Based on this effect, Synthetaic’s founder, Corey Jaskolski, knew that the balloon would appear as several differently colored blobs in a satellite photo. He drew a sketch of what the balloon might look like and uploaded it to his company’s image analysis platform, RAIC, which stands for rapid automatic image categorization. RAIC helped him to identify objects that resembled his sketch in satellite imagery provided by Planet Labs and the European Space Agency.
A series of thumbnails of satellite images, all showing the Chinese spy balloon over different locations in the world. In most of the images, the balloon is depicted as three dots in red, green and blue close together in a line. In the top left corner is a reproduction of a digital sketch with three blobs in red, green and blue.
found by RAIC
Satellite images found by RAIC
found by RAIC
Sources: Planet Labs; European Space Agency — modified Copernicus Sentinel data via Sentinel Hub.
RAIC found the first satellite image of the balloon within two minutes. Using a tool that models air parcel trajectories, Mr. Jaskolski narrowed down where else in North America it might have flown. RAIC found the balloon six more times.
RAIC takes a novel approach to detecting objects in satellite imagery, Dr. Alemohammad, the satellite imagery expert, said. It uses an algorithm that doesn’t have to be pretrained with lots of reference images for what an object looks like. It can find objects based on a single initial sketch, and users can quickly refine the results to “teach” it to be more accurate. Dr. Alemohammad said that this approach, combined with the availability of almost daily satellite images from Planet Labs, made the balloon’s discovery possible.
It was harder for the model to estimate where and when the balloon might have been in Asia. So Mr. Jaskolski analyzed a massive volume of satellite imagery from the second half of January covering large parts of central and eastern China, North Korea, South Korea and Japan. RAIC found the balloon at five additional locations.
A series of three satellite images in black and white. The first two images show the satellite scene with the balloon in different locations. The third image is a combination of the first two images, with a line, labeled “parallax distance,” drawn between the balloon locations in the first two images.
A monochrome version of the satellite images shows how the balloon appears to be in different locations.
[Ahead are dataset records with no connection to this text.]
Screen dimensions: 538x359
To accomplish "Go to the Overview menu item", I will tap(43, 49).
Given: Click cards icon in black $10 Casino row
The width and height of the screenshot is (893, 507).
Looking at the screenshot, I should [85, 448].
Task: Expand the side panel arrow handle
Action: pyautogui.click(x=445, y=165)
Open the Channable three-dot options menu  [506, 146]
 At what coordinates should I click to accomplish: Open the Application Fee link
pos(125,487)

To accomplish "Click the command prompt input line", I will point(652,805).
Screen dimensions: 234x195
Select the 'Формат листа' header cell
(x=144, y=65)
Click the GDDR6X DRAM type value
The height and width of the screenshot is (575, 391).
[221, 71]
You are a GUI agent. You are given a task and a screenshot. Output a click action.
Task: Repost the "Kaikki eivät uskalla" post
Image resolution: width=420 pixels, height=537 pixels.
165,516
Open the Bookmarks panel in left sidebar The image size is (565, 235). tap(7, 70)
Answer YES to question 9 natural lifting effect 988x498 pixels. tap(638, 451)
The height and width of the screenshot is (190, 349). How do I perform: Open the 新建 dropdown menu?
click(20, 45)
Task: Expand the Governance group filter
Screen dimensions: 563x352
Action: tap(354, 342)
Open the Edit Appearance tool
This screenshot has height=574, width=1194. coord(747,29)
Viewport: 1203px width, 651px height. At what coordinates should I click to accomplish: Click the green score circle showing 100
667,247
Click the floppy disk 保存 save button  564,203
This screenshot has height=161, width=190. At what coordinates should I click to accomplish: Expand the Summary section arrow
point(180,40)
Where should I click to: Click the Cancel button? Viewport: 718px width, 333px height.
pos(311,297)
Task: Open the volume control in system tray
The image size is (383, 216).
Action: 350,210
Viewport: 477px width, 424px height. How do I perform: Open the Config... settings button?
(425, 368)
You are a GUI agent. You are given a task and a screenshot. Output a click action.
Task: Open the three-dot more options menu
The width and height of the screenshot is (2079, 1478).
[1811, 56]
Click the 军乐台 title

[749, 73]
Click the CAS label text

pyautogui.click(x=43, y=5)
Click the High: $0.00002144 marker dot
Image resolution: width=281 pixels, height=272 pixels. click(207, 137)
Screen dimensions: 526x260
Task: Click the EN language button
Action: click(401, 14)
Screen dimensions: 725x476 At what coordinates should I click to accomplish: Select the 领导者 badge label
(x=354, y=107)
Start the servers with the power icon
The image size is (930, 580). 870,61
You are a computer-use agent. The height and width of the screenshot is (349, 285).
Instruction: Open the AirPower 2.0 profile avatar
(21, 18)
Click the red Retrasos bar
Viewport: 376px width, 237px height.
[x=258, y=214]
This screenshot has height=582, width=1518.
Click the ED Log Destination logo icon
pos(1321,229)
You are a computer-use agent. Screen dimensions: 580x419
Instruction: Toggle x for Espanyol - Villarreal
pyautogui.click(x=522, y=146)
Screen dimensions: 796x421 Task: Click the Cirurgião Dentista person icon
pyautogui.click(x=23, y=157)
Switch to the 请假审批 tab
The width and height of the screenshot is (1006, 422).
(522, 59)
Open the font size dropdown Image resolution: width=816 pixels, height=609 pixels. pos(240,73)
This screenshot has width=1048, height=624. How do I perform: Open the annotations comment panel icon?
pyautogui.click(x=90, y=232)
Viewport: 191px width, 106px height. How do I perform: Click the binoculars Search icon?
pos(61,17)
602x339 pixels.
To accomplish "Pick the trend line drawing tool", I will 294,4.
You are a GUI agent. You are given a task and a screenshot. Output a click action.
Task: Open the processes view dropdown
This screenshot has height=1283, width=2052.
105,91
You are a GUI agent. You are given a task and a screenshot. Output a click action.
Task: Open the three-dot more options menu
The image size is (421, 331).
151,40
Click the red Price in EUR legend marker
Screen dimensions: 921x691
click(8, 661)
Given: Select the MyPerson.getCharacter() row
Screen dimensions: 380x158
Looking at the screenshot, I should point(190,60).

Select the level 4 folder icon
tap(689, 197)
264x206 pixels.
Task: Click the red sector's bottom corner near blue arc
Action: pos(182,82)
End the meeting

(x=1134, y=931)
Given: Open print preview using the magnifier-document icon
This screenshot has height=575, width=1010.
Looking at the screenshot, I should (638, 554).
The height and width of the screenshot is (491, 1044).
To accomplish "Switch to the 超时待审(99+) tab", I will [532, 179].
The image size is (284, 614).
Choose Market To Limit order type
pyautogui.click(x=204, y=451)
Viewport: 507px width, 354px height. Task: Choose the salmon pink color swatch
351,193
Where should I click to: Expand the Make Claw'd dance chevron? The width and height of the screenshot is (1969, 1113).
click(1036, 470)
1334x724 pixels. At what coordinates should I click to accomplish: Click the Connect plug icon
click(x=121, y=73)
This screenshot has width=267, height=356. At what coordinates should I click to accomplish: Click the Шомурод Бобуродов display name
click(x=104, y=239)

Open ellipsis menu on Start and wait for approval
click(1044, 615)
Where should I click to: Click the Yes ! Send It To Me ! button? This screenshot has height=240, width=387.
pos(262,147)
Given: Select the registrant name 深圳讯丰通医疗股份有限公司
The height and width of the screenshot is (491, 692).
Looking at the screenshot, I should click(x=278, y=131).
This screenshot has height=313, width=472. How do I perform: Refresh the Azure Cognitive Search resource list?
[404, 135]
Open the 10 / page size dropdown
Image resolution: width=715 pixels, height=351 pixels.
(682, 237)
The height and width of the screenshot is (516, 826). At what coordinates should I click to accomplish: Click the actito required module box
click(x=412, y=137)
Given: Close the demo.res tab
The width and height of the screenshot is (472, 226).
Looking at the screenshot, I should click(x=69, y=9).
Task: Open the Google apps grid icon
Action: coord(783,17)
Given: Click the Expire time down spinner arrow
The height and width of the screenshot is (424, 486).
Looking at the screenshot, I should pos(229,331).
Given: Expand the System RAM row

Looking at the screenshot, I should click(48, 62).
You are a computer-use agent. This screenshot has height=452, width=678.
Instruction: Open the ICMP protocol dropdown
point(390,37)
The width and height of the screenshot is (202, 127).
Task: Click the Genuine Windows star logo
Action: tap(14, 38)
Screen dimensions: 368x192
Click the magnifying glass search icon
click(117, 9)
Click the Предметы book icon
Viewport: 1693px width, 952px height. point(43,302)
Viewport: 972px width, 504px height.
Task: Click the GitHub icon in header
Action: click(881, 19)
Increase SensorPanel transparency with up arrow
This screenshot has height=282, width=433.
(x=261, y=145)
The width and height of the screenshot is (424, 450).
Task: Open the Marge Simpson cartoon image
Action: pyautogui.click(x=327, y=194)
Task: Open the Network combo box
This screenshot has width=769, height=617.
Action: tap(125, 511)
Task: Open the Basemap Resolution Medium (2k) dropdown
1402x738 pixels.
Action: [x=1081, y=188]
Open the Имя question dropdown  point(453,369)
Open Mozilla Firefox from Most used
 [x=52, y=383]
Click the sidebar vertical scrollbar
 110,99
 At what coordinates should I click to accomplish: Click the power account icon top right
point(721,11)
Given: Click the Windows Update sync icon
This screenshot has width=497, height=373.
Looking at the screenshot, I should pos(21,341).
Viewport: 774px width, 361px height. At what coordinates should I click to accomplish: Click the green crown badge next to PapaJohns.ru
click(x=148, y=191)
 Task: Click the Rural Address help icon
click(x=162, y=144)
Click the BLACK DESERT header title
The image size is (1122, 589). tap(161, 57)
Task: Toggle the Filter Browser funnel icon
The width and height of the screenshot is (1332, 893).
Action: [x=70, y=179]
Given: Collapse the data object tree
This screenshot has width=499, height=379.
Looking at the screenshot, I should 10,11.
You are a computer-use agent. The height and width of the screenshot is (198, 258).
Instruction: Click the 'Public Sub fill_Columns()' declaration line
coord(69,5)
The balloon is photographed at the same location from separate vantage points just moments apart, making it possible to calculate its height. By layering two photographs so that their ground features align — like the river in the images above — Mr. Jaskolski measured the distance between the balloon’s apparent positions, known as the “parallax distance.”
Each satellite captured several images as it passed over the balloon. The Times and Synthetaic used these images to calculate the balloon’s altitude.
An illustration of a satellite moving at high speed over the Earth. The Chinese balloon is shown floating above the Earth underneath the satellite. Three dotted lines connect the satellite and the Earth’s surface at several points along the satellite’s path, and the lines cross at the center of the balloon.
Drawing lines connecting the satellite, the balloon and the ground and overlaying those lines creates “similar triangles” between the lines. For each image, Planet Labs provided the height and speed of the satellite, the time the image was taken and the image resolution. This information, along with the parallax distance, enabled The Times to calculate the balloon’s height using the geometric properties of similar triangles. The Times then added the ground elevation at each location to calculate the balloon’s height above sea level.